漫画 「3月のライオン」 1 [漫画]
漫画 「さんがつの らいおん」
羽海野チカ 白泉社 JETS COMICS(ジェッツコミックス) (¥467 税別)
オススメ度 ★★★★☆
帯にも書いてありますが、少女マンガ「ハチミツとクローバー」の作者が、今度は高校生でありながらプロ棋士、という少し変わった状況の少年を主人公に、青年誌ヤングアニマルで連載中です。
ハチクロは好きなので(以前書いた感想)、この連載も結構期待していました。コミックスが出るまで待てないなーと思い、ヤングアニマルを買っていました。
ヤングアニマルは大体2週に1回出るのですが、途中、お休みもあったりして、やっと1巻目が出たねー、という感じ。
面白いです!
ただ、ハチクロのよーなラブストーリーを期待している方は、1巻は、「?」という感想になるのではないでしょうか。
↑に、『連載1回目、雑誌の表紙には「優しさあふれるラブストーリー」と書かれているんですが、誰と誰の…?(そして2回目からは書かれていない)』と書きましたが。

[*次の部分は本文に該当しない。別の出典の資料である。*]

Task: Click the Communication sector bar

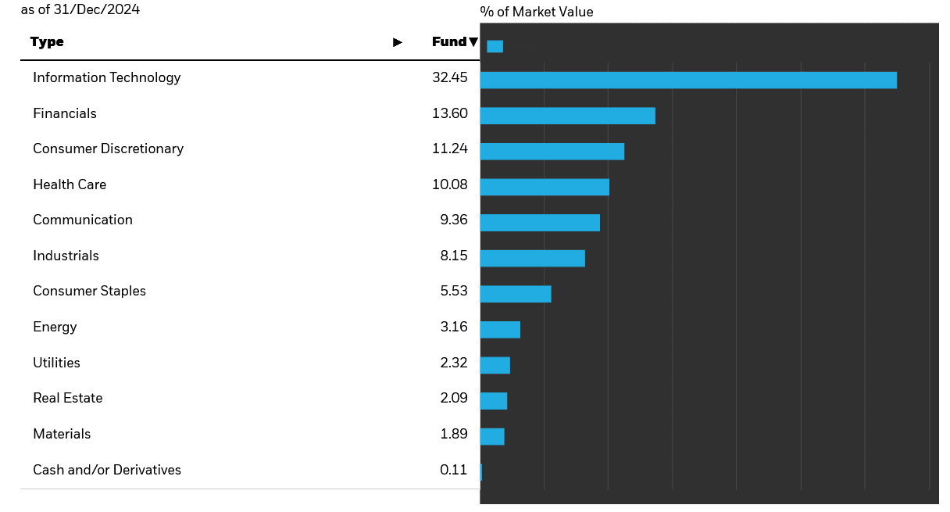Action: [539, 222]
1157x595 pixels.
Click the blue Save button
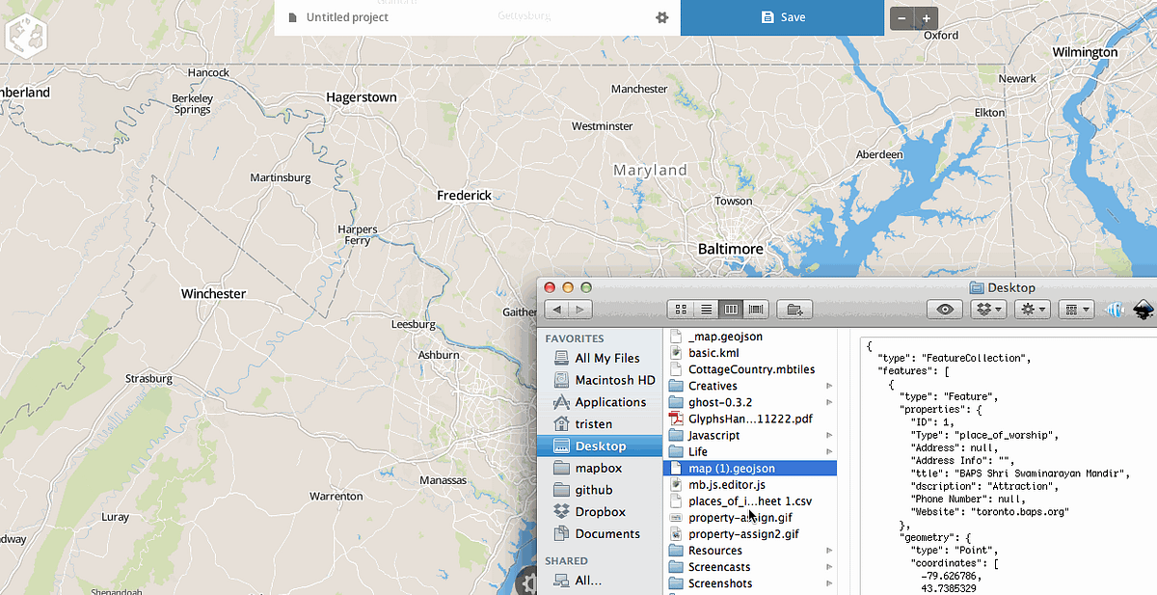[782, 17]
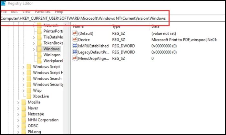Click the MenuDropAlignment string value icon
The height and width of the screenshot is (135, 226).
click(75, 59)
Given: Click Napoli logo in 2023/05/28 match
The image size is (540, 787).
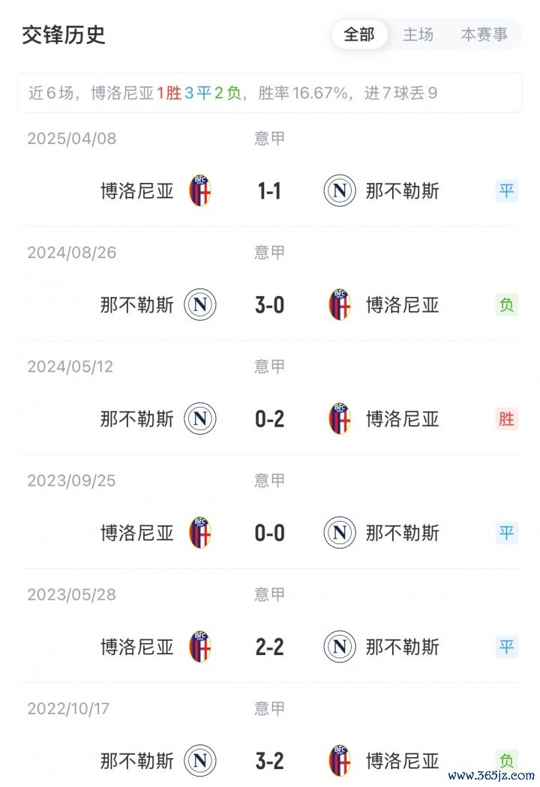Looking at the screenshot, I should pyautogui.click(x=340, y=647).

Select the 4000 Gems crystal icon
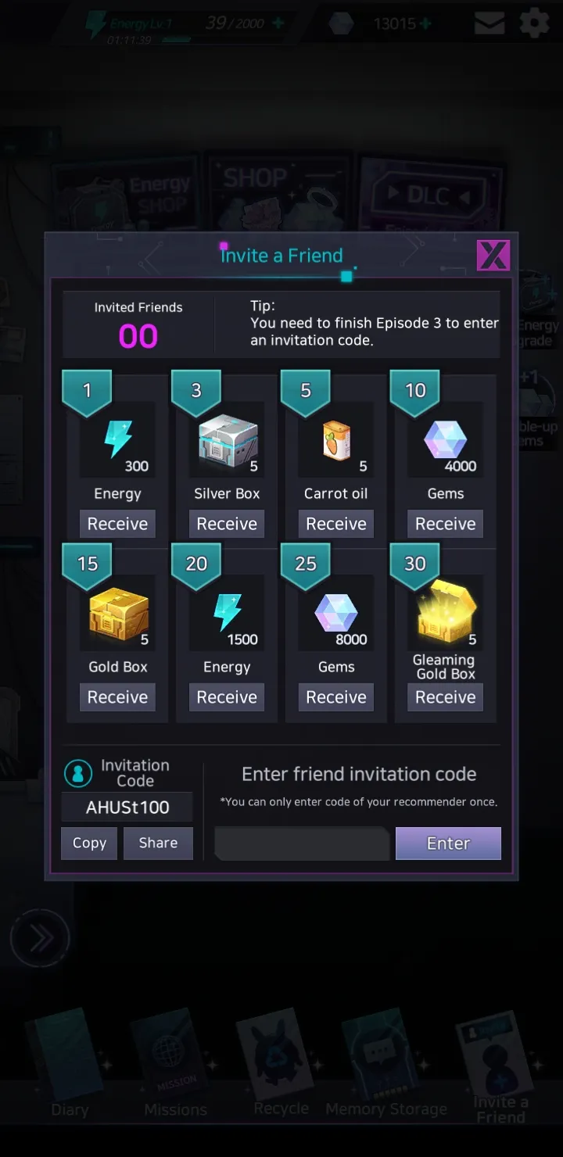pyautogui.click(x=445, y=440)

その後、「ラブストーリー」という記載は復活するも、ラブの気配はあんまり感じられないです。今のところ。
←扉に、『河の流れのように進む優しいラブストーリー』と書かれていて、『桐山クンとひなちゃん まだ、二人の距離は微妙…』と書かれていて、それを見て、「あーそうなんだー」…いや、「えーそうなんだ?」という感じです。
(読んでいる方々に向かって)今のところ、主人公の成長話、という色のほうが濃いですよねー?
この惹句が無かったら、ラブストーリーとは思えない。別に無くても良いんじゃないのかなー?駄目なの?
主人公は、今、ホレたとか何だとか言ってられる状態じゃない。それどころじゃないようにしか見えない。なんと言うか、立ってるだけで精一杯という感じ。
多分、企画側としては、ラブの要素が強いものを!例のあの感じでお願いします!という思惑があって、作者もそうしようと思ってはいるんでしょうけれど、モチーフとして選んだ「将棋」のフトコロが深すぎて、作者はまだ主人公を取り巻く状況を描くだけで手一杯、という感じなんじゃないのかなあ。(深読みしすぎでしょうか)
ハチクロでは、絵とか彫刻とか、作者の『知ってる』もの、自分の体験の延長線上にあったものを背景に使って人間模様を描いていたけれど、今回はあえて『知らない』ものを背景に選んだわけで。
作者のweb日記に、
> 指先に針で開けた小さな穴から
> コップ一杯の血を絞り出す作業
と表現されている今回の連載には、作者のはりつめた状態、悪く言えば余裕のなさ、を、感じます。
ラブのせつなさが表現されるのは、もうちょっと先なのではないでしょうか。
読み手の私も、残念ながら将棋のことが全くわからないため、対局の様子を見ても、盤面がどんな意味を持つのかわからなくて残念。「ああ、あの名対決の…!」とか、意味がわかれば、多分面白さが倍増するんだろうなあ。
もちろん、全然わからなくても、大丈夫なんです。欲を言えば、という事です。
これから先、桐山クンは、色々な意味で欠損を埋めていくことになるんでしょう。色々見つけていくんだろうな。(例のアレです。「自分さがし」。)
実はもう自分のまわりに既にたくさんあるのに、全然気づいていないですよねーー。
相変わらず、主人公を取り巻く登場人物が、それぞれ魅力的です。
本筋と直接関係のない小ネタも面白いし、猫はかわいいし。(フクロウみたいな猫ちゃんが、途中からあっさりと普通の猫ちゃんになっちゃってるのが残念だけど…。)
ところで。
なんでヤングアニマルで連載?と思います。
表紙が水着の女の子、表紙をめくるとカラーのグラビアがえんえんと…みたいな構成なので。
レジに持って行きながら「違います違います」と言いたくなるよねー。「違います違います」と思いながらも羽海野チカめあてで買っている女性は多いのではないでしょうか。